Attention is not a unitary construct. There are several models proposed to outline the major components of attention and their underlying neurological structures (Kerns & Mateer, 1996; Mirsky, Anthony, Duncan, Ahearn, & Kellam, 1991; Posner & Peterson, 1990). Regardless of which model is adopted, most models include separable components of attention such as the ability to sustain attention over time (vigilance), the ability to attend to stimuli selectively, the ability to alternate or switch attention between two things, and the ability to divide attention so as to maintain more than one ongoing process.
Sohlberg and Mateer (1989b) suggested that attentional capacity is hierarchical, such that in order to be able to succeed in tasks that require higher levels of attention (such as alternating or dividing), lower levels of attention such as focusing and sustaining attention are necessary. The higher order aspects of attention were felt to be dependent not only on these underlying skills, but also to involve more executive abilities such as the ability to disengage attention and inhibit. Such aspects of attention are dependent on the frontal regions of the brain and begin to overlap with some of what have been termed “executive functions”.
The Clinical Attention Model (Sohlberg & Mateer, 1987)
Focused Attention...
Focused attention refers to the ability to direct one’s attention to a specific stimulus. This construct generally applies to those with disrupted levels of consciousness; e.g., patients emerging from coma who are only beginning to gain the capacity to acknowledge external stimuli. The Pay Attention! materials are not utilized for the remediation of focused attention.
Sustained Attention...
Sustained attention refers to the ability to maintain attention during continuous and repetitive activity. This construct includes the concepts of vigilance and persistence. At its highest level, sustained attention includes the ability to utilize “working memory” or “mental control,” as in one’s ability to hold information in mind and manipulate it in order to solve a problem. Sustained attention is necessary for most classroom seatwork, for example completing worksheets or reading silently.
Selective Attention...
Selective attention refers to the ability to attend to target stimuli and to inhibit responses to non-target stimuli. This construct incorporates the notion of “freedom from distractibility.” Selective attention skills are necessary, for example, for a student who must listen to a teacher while there are children playing outside.
Alternating Attention...
The ability to switch the focus of attention from one stimulus to another is the hallmark of alternating attention. This skill is necessary when one is required to stop one task and begin another, or to switch rapidly between one or more tasks. For example, alternating attention skills are needed for children changing from one task to another within a lesson.
Divided Attention...
One’s ability to utilize divided attention is demonstrated through performance of two or more tasks simultaneously. Thus, divided attention skills are needed for a student note-taker, who must listen and write at the same time.

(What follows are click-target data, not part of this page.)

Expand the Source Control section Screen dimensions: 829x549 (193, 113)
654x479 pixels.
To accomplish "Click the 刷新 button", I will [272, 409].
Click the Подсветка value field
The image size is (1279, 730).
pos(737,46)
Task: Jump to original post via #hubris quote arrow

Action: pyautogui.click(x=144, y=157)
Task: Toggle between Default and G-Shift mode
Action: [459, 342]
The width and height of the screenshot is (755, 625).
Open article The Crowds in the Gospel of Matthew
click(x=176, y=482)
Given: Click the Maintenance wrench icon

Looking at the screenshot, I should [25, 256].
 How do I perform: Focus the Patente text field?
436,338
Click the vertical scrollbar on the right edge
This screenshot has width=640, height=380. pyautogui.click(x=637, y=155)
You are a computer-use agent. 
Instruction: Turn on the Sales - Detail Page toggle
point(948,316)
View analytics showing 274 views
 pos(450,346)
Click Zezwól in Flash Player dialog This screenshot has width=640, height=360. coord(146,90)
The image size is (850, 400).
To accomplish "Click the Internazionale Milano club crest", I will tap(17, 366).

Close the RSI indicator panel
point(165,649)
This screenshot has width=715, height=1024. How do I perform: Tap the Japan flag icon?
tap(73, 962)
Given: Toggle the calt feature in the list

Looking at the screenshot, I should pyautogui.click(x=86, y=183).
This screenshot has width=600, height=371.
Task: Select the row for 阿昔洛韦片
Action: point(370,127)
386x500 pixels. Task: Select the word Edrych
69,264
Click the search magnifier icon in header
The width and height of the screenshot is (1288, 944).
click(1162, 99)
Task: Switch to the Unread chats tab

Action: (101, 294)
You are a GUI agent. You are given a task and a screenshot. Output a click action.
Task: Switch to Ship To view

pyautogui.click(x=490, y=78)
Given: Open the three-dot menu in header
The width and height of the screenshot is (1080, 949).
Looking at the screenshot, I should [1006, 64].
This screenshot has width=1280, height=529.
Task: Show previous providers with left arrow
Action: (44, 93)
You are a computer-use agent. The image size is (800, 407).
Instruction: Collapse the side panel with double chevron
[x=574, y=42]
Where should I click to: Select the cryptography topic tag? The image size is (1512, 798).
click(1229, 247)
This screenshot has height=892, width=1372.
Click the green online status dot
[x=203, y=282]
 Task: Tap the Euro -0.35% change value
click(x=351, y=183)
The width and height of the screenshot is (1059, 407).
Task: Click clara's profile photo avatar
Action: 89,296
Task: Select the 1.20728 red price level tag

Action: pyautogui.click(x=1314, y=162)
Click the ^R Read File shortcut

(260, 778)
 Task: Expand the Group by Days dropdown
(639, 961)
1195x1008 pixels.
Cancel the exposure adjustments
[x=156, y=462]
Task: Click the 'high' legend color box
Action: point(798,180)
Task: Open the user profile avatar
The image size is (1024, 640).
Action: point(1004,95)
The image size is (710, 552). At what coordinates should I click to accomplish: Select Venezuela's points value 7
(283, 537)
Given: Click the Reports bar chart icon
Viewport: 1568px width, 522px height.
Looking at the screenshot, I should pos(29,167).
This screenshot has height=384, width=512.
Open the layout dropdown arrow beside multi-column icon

The premise of direct intervention or process specific approaches, as applied to the treatment of attention impairments, is that the ability to attend can be improved by providing structured opportunities for exercising particular aspects of attention. Treatments have usually involved having subjects engage in a series of repetitive drills or exercises that are designed to provide opportunities for practice on tasks with increasingly greater attention demands. Repeated activation and stimulation of brain systems responsible for attention is hypothesized to facilitate changes in cognitive capacity, which presumably reflect underlying changes in neuronal activity.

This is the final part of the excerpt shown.